The payment holiday is only available to customers who were in good standing before lockdown. If you were already falling behind on payments, then this option may not be available to you. If you are overwhelmed by your debts then you may need to consider debt counselling.
TIP: If you do opt for the payment holiday, try to increase your original monthly installments once your finances stabilise so that you are not extending the period of the loan. The longer it takes you to repay, the more interest it costs you.
If you need help or advice with managing your debt, 1Life’s Truth About Money offers telephonic debt counselling and debt consolidation at no charge to successful applicants.

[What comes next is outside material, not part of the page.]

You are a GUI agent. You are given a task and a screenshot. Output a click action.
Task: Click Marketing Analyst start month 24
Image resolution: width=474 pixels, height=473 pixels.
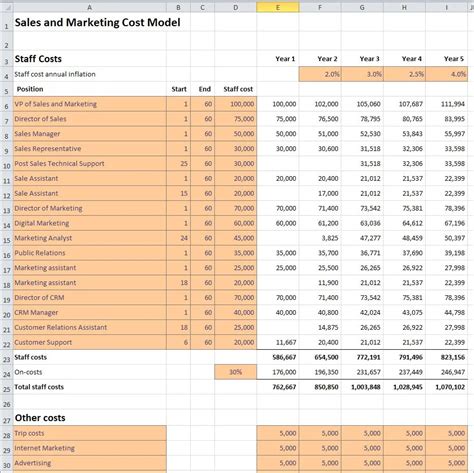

Should you dip into savings?You are trying to limit the impact of COVID on your finances and the best way to do that is to cut spending rather than dip into savings or to stop investing. However, if your income has reduced significantly or you have lost your job – you may have no option.
If you are fortunate enough to have some emergency funds, consider how this will be spent. It would make more sense to keep up with monthly debt repayments, which carry a higher interest rate, than leaving your emergency fund in cash earning just a few percentage points. If you have been retrenched and received a severance package, don’t rush to use the lump sum to settle debt – you need to make sure you have funds available to meet other expenses. Rather pay debts monthly from your retrenchment package.
Before you stop contributions to your retirement or other contractual investments, speak to the service provider. There may be some penalties for simply stopping the debit order, but if you notify them first, they could provide a premium waiver.
TIP: Do not just let debit orders bounce. Speak to all your service providers including insurers. You will be charged a high penalty fee by the bank and even possibly the service provider. It will also negatively affect your credit record. Many insurers are offering a premium waiver or discount so your cover stays in place even if you cannot make the contributions.
Plan for big changesThere is still so much uncertainty around the future and how long our economy will take to recover. While you can make some immediate adjustments there may be bigger decisions to make like whether or not to sell your car, or even change your children’s school. If the local school in your area is not an option, would homeschooling be an option? If you are struggling with mortgage payments do you need to consider alternatives like renting out a room or even renting out the house and moving in with family?
While these actions may not be necessary yet, they are conversations you need to start having and investigating.
The best way to tackle any problem is to be proactive and to have a plan. Don’t panic, take a deep breath and start taking control.